Abstract:
The invention relates to a fishing lure and more particularly to a lure that has a definite dividing region along its longitudinal axis extending centrally along its length, adding to the lure&#39;s oscillatory effect. Two concave portions meet about the longitudinal axis, forming the spoon shape. The lure can be adjusted by the fisherman to provide a faster wobble by bending forward its leading edge. Because the lure tapers toward the leading edge and is made from brass, the lure is easily bendable to allow for such adjustment of the wobble action.

Description:
BACKGROUND OF THE INVENTION 
     This invention relates in general to fishing lures of the spoon type and more particularly to a lure that has a longitudinal axis extending centrally along its length which improves the lure action. The invention provides a unique shape and structure that allows for a fisherman to achieve a widely variable degree of wobble action. 
     Fishing lures are commonly used for attracting game fish to a fish hook. One type of lure is referred to as a spoon lure because of its spoon-like shape. The shape of the spoon causes it to oscillate when pulled by one end through the water, producing light reflection, fluid movement, and noise which simulate the action of a bait fish, thereby attracting game fish to the lure. The fishing hook may be directly mounted on the lure or attached to the trailing edge of the lure. However, spoon-type lures generally are of a rigid metal construction and design that does not allow for a fisherman to adjust the same lure to produce a widely variable oscillatory action. Such adjustment is desirable because certain frequencies of oscillation simulate certain bait fish that can attract specific kinds of fish. Thus, if fish are not biting with a given degree of wobble, the amount of wobble may be adjusted until a setting is selected that produces the desired attraction of fish.

-------

- Problem set -
a) In the fishing lure description, what reason is given for why the lure can be bent easily to change its wobble action?
b) Answer these questions from the fishing lure description:
(i) What forms the spoon shape by meeting about the longitudinal axis?
(ii) Besides being mounted directly on the lure, where may the fishing hook be attached?
(iii) What three effects does the spoon's oscillation produce when it is pulled through the water?

-------

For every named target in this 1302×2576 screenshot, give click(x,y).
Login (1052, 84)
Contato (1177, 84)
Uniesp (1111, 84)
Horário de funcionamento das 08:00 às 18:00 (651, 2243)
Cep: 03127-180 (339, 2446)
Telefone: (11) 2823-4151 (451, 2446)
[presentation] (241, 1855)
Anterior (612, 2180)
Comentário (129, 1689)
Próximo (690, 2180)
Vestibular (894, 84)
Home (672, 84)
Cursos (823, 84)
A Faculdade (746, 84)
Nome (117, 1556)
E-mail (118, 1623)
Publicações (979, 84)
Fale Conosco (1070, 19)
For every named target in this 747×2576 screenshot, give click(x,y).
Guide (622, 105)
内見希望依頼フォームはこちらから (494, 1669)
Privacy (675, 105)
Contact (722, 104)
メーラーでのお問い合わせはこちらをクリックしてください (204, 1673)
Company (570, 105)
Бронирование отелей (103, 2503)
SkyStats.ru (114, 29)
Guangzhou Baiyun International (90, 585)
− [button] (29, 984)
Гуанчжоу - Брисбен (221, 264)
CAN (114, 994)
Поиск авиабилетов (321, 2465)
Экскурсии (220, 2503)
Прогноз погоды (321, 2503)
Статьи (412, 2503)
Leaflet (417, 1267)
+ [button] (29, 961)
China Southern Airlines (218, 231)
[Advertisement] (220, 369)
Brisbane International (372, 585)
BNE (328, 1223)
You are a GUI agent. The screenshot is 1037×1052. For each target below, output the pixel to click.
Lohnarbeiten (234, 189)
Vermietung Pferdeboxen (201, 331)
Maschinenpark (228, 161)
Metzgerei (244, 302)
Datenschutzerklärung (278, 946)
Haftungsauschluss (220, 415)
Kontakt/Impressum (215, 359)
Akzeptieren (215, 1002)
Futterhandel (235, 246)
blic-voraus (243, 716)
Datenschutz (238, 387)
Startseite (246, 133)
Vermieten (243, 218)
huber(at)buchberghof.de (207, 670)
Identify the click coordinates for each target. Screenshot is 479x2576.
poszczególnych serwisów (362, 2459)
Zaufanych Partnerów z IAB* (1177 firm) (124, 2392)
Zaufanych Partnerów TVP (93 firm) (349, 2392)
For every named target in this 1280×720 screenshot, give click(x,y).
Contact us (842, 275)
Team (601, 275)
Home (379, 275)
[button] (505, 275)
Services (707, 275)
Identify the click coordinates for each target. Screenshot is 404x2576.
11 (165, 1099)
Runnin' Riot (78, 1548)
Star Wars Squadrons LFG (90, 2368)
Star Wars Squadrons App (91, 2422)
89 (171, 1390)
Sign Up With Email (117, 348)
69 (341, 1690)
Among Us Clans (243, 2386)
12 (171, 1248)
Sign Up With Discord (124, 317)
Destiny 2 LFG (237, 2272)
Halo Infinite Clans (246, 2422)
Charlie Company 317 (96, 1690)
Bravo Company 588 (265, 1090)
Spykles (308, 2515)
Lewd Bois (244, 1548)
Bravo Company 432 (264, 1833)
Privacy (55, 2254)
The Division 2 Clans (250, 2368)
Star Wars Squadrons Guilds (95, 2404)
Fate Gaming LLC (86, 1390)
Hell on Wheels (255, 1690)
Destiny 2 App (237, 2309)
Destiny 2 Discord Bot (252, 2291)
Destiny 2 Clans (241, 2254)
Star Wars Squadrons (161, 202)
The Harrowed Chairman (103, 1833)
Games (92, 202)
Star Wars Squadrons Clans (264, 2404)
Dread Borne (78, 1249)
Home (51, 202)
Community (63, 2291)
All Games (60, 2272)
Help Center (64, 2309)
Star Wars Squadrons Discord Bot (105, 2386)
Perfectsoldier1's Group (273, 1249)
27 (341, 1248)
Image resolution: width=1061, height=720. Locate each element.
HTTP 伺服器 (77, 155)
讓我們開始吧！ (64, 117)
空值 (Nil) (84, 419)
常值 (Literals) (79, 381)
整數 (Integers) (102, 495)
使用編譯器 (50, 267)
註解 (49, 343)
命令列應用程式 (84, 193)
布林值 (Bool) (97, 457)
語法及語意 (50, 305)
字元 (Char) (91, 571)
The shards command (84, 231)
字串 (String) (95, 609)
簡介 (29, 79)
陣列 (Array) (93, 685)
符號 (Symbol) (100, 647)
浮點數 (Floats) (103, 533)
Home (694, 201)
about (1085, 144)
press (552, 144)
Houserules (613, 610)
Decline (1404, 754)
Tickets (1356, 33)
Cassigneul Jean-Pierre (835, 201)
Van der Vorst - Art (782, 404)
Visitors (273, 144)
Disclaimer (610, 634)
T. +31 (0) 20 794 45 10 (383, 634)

-------

- Set of answers -
a) The lure tapers toward its leading edge and is made from brass, so it is easily bendable. The fisherman can therefore bend the leading edge forward to produce a faster wobble.

b)
(i) Two concave portions.
(ii) To the trailing edge of the lure.
(iii) Light reflection, fluid movement, and noise.